Assistant Attorney General Thomas O. Barnett gave a rather odd history of the iTunes Store at a speech at George Mason University yesterday:
Apple’s iTunes music service has (for the moment) solved a problem that some observers, less than five years ago, predicted might never be solved: how to create a consumer-friendly, yet legal and profitable, system for downloading music and other entertainment from the Internet. It is instructive to review the history of the problem. The technical capability to offer digital music over the Internet has existed at least since the early 1990s; nevertheless, digital music first moved online in a significant way only in 1999 with the launch of the Napster centralized file-sharing service. There were major flaws with the early attempts to offer downloadable music: Napster and Grokster were based principally on piracy, while recording industry efforts such as MusicNet and pressplay never achieved wide use and, in addition, were attacked as risking a recording industry monopoly over not just the songs, but technological development as well. While it battled the music pirates, the music industry suffered huge losses, including a 25 percent drop in sales from 2001 to 2002, which could be measured in the billions of dollars. Reviewing that bleak picture, the head of the Recording Industry Association of America said in 2002, “I wish I could tell you that there is a silver bullet that could resolve this very serious problem. There is not.”

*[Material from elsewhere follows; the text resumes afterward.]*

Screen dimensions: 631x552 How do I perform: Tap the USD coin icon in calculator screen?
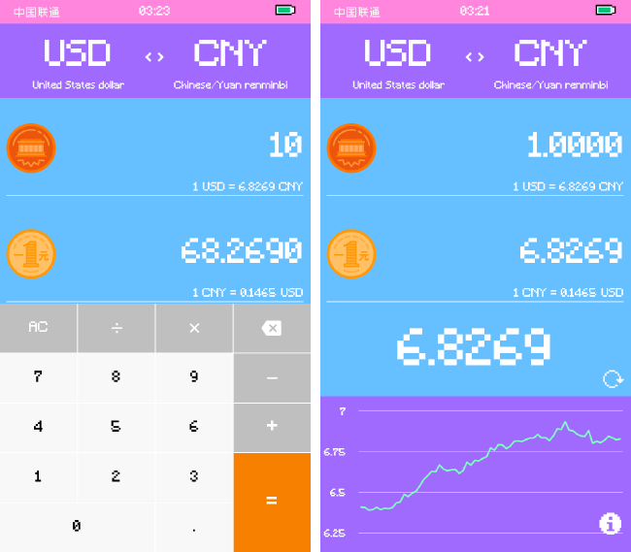[x=31, y=148]
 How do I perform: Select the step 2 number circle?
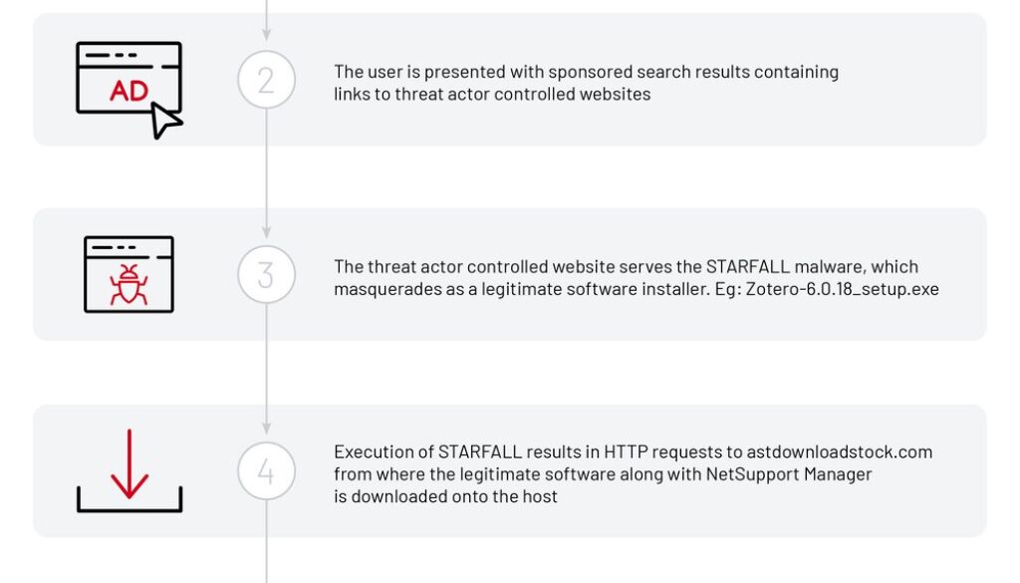click(266, 80)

There was no silver bullet–there was, however, a little white box called the Apple iPod. The iPod was not an immediate success. When Apple announced the iTunes music service in January 2001, it was a software service without a device to match, and it worked only with Apple’s computers. It took Apple almost a year to ship the first iPods, in late fall 2001, and again, iPods worked only with Apple’s products. Sales were small. Apple did not offer the first PC-compatible iPod until July 2002, and even then the devices worked only with Apple’s preferred FireWire port, not the USB 2.0 ports that are far more common on PCs and the PC-compatible iPods connected only to the MusicMatch music service, not Apple’s iTunes. Compatibility problems plagued the PC-iPod and hurt its sales. So by early 2003–four years after the launch of Napster–there still was no clear legal, consumer-friendly solution. Many were trying, including Microsoft, which announced in March 2003 that it was entering the market with its Media2Go portable video and audio players, but no one had achieved real success.
The real revolution began in April and May 2003 when Apple unveiled the “third generation” iPods, which were directly compatible to USB 2.0 ports and provided software to offer the same capability to older models. Apple also made all the iPods work with iTunes. These changes were a reaction to the discipline of the market–customer complaints and unsatisfactory sales–and once they were implemented, the reward was swift: suddenly, iTunes passed the mark of one million songs downloaded. In June 2003, Apple sold its one-millionth iPod, and in September 2003, iTunes downloads passed the 10 million song mark. In January 2004, Apple introduced the iPod mini and several variants followed; online music had truly arrived.
This is the recent history of the music industry as seen through a funhouse mirror. The big event of April 2003 wasn’t adding USB to iPods, it was the unveiling of the iTunes Music Store. Previously, iTunes was just a program for managing music ripped from your CDs. So it’s not surprising that iTunes “suddenly” passed the million-song mark the year the service was released.
But the bigger problem with his history is that there’s no mention of MP3.com. iTunes wasn’t the first company to solve the “intractible problem” of offering users a convenient way to pay for music on the Internet. Apple’s just the first offering that wasn’t sued out of existence by the labels. MP3.com had a service, launched a full 3 years before the iTunes Store, that allowed users to upload their CD collections to the MP3.com service for personal use (this wasn’t a file-sharing service–users could only listen to their own CDs). Even better, if the user bought a CD online, MP3.com would immediately allow the user to stream the music on that CD to his computer. For the first time, you could purchase a CD and begin listening to it within seconds. Users flocked to the service. Unfortunately, the recording industry put them out of business with a lawsuit that I think they should have lost. The recording industry didn’t just want to get paid for their music–MP3.com did its best to only let people listen to music they’d legally purchased–they wanted complete control over online distribution.
Hence, the “problem” wasn’t that it was difficult to an build online music store users would like. The problem was that the labels had to be dragged, kicking and screaming, into allowing somebody to offer such a store. The reason the early stores sucked was that the labels imposed unreasonable restrictions on them. “Intractible” seems like a strange word for a problem that the music industry brought on themselves.
Barnett goes on to completely miss the point of the interoperability critique. The problem isn’t that users are forced to buy songs from the iTunes store. The problem is that users are legally prohibited from taking their music with them if they decide to leave Apple’s walled garden. But instead of addressing this critique head-on, he sets up and knocks down a series of straw-man arguments, never mentioning that Apple’s monopoly on iTunes compatibility is driven by the DMCA rather than market forces.
As I said, this is the story of the online music industry as viewed through a funhouse mirror. I’ll leave the question of who built the funhouse as an exercise for the reader.